Records for the task section start
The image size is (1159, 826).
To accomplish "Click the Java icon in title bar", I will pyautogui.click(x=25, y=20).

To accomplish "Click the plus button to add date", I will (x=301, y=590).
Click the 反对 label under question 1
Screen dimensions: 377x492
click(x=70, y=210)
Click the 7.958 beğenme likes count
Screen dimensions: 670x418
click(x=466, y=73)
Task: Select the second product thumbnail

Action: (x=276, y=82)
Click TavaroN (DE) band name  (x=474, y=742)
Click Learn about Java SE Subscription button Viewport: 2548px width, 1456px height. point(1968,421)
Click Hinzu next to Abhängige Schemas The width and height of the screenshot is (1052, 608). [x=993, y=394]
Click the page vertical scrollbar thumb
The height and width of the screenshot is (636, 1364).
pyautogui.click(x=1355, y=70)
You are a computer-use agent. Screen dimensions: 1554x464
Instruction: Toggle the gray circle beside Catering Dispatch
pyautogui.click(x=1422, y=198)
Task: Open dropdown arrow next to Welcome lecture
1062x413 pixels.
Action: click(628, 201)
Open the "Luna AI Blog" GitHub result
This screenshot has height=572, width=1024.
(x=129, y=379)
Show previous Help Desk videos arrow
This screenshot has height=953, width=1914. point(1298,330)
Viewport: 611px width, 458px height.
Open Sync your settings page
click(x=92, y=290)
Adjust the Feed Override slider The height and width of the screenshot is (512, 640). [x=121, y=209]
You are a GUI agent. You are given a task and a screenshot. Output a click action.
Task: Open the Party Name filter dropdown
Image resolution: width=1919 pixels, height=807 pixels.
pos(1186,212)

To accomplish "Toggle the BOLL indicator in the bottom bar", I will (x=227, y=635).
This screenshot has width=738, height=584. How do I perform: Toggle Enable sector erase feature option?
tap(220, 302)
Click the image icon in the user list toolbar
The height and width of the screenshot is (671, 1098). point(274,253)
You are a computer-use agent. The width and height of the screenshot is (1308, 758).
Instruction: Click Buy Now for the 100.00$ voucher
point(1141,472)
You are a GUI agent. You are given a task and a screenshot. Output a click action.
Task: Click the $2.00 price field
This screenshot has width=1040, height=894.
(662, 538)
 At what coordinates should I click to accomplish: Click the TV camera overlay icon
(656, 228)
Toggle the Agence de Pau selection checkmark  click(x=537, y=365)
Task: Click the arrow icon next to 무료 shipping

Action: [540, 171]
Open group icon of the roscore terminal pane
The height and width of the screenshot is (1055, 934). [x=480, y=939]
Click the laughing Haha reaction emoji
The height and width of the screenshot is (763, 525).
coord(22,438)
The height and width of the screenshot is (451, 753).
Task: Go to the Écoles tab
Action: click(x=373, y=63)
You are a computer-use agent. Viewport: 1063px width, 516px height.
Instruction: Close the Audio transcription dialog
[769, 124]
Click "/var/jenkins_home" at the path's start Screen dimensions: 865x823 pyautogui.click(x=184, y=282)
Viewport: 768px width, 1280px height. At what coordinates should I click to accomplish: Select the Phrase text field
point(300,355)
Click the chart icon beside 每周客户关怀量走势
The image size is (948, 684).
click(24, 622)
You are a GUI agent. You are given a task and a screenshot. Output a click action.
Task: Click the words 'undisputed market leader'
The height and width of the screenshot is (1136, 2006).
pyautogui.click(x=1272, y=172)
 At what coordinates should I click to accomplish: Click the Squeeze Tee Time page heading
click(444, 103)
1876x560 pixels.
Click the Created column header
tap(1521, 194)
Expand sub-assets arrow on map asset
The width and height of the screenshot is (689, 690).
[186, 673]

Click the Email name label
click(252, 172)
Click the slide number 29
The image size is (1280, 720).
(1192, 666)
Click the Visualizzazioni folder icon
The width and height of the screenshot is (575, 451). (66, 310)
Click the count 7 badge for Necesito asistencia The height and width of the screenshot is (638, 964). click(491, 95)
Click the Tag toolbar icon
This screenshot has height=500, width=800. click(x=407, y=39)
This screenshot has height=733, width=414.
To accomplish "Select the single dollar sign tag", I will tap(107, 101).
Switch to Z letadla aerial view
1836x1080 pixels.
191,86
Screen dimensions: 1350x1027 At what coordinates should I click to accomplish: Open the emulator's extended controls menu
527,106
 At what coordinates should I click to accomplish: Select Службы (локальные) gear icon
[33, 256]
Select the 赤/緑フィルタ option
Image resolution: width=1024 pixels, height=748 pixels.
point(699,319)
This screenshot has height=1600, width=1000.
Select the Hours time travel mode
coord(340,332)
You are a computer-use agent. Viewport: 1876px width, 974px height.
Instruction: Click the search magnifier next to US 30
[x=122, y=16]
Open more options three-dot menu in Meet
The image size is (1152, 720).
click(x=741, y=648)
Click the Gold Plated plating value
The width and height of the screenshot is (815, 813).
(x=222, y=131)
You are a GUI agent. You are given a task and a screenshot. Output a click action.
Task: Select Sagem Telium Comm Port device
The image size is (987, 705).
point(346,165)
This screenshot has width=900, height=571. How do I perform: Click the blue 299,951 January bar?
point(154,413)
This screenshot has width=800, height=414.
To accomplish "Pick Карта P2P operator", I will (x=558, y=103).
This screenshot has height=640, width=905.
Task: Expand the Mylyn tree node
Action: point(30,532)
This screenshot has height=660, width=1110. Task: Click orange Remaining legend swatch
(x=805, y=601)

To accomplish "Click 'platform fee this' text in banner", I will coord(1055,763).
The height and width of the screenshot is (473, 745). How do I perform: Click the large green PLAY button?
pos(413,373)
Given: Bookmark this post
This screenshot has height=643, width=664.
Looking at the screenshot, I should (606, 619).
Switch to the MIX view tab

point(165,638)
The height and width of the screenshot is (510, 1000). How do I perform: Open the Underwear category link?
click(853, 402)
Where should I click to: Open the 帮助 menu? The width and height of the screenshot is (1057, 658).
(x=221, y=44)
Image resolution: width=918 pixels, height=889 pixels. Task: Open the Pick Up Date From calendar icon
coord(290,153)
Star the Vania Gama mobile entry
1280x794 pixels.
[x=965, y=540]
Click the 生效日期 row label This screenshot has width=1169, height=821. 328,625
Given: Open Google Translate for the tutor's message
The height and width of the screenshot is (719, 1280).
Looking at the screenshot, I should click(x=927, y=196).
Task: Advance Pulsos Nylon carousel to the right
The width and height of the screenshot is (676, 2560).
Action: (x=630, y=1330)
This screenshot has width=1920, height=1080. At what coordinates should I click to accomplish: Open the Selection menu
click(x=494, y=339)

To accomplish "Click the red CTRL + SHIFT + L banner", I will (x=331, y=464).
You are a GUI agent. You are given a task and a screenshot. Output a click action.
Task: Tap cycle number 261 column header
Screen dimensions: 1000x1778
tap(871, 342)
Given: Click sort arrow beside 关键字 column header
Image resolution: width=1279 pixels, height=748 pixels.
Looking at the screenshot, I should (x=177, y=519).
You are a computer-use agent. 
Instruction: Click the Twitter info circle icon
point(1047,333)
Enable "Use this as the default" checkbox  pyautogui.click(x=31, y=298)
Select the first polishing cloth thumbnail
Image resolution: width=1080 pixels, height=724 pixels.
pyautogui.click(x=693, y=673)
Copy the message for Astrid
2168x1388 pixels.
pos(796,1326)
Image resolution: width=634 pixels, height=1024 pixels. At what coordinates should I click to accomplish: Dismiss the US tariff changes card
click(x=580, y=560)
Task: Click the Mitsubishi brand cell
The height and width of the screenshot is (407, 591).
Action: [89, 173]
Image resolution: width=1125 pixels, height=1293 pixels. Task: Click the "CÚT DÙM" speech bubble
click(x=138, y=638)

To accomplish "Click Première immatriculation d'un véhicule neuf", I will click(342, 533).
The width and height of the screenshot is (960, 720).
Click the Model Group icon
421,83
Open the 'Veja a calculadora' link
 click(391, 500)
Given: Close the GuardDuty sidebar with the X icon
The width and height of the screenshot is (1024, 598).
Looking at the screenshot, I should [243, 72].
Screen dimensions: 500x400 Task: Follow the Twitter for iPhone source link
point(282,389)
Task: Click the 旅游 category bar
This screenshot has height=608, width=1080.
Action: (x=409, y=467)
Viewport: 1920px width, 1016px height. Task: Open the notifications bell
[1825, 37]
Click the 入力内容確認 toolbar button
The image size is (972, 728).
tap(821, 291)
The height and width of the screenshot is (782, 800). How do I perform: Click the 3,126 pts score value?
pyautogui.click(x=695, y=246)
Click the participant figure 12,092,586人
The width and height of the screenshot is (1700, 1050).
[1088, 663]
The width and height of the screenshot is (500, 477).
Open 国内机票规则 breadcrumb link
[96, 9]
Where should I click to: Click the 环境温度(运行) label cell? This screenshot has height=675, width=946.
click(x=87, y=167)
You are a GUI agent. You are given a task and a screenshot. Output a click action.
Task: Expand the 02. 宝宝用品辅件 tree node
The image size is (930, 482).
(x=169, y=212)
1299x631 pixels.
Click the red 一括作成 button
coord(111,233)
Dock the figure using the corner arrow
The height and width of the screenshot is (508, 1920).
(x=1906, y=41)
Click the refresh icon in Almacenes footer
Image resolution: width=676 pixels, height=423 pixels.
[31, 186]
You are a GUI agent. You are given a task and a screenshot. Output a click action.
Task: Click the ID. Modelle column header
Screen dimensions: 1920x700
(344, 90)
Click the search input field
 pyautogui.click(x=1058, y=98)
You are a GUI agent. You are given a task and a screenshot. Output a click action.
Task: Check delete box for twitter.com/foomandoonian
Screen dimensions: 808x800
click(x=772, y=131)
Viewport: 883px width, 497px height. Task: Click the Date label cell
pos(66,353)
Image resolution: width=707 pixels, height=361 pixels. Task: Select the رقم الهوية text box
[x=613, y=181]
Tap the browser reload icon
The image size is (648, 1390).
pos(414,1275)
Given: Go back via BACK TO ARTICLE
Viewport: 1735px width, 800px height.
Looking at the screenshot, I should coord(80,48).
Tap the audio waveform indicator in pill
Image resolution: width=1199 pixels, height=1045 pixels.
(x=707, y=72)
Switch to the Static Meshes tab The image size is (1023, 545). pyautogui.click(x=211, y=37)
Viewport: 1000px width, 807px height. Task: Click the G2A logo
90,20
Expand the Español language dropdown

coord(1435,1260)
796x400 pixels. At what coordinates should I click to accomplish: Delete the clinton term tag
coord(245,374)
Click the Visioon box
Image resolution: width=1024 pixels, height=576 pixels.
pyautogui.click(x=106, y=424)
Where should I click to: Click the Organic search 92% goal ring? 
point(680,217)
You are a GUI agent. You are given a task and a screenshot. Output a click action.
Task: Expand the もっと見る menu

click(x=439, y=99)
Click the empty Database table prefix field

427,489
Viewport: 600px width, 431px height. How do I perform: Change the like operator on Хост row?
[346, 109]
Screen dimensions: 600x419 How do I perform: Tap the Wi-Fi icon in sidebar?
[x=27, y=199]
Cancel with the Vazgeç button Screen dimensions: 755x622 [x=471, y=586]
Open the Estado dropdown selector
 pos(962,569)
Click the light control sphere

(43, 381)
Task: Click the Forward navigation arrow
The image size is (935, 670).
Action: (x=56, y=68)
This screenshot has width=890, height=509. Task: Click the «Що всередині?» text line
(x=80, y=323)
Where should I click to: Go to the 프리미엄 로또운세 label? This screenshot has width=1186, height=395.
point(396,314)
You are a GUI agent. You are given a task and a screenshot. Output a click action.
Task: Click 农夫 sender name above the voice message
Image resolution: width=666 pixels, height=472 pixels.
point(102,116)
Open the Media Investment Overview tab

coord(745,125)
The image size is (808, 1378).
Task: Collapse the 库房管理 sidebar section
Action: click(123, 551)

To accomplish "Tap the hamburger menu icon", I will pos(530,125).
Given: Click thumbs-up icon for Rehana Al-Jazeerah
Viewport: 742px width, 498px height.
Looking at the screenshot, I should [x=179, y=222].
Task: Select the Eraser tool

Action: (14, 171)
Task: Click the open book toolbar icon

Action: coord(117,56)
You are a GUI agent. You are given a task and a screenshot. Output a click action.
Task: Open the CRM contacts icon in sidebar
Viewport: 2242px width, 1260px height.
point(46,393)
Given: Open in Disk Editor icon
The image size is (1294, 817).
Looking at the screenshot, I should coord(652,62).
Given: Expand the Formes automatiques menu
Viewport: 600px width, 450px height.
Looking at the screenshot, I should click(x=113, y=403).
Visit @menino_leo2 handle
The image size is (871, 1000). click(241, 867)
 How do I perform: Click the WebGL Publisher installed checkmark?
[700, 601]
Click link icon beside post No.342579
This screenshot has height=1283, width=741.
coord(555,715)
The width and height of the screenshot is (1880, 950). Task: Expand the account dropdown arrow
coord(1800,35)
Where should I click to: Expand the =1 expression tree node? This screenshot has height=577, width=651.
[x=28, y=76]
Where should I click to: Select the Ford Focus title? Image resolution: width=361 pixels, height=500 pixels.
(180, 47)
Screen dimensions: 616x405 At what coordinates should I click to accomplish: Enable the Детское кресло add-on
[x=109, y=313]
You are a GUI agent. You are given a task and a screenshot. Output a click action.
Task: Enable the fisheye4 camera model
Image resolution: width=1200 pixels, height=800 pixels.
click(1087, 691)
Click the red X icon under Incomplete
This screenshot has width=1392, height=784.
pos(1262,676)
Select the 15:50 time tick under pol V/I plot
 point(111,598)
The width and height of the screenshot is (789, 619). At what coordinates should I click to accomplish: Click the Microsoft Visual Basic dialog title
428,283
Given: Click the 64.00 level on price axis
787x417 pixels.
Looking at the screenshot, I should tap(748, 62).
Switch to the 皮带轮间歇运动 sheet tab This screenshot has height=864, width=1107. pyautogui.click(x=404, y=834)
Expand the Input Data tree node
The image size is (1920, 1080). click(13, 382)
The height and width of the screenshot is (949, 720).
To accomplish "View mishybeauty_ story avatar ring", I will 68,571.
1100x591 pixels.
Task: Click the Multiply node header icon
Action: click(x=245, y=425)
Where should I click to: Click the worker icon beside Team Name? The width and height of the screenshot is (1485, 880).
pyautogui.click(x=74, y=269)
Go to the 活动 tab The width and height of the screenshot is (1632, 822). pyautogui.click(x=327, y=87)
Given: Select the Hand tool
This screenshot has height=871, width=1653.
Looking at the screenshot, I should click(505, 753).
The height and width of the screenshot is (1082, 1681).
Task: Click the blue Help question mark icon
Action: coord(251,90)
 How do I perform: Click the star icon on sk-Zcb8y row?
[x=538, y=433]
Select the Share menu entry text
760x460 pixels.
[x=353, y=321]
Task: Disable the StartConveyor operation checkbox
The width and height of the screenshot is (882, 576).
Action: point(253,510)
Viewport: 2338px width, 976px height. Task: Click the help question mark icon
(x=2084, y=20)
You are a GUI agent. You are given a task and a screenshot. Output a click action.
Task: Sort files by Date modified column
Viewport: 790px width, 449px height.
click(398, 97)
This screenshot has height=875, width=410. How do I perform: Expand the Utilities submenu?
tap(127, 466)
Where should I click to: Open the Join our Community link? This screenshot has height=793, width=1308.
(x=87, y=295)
Records for the task section end
Scan the material above for lines that contain the string "figure", and copy each such line.

Click the participant figure 12,092,586人
Dock the figure using the corner arrow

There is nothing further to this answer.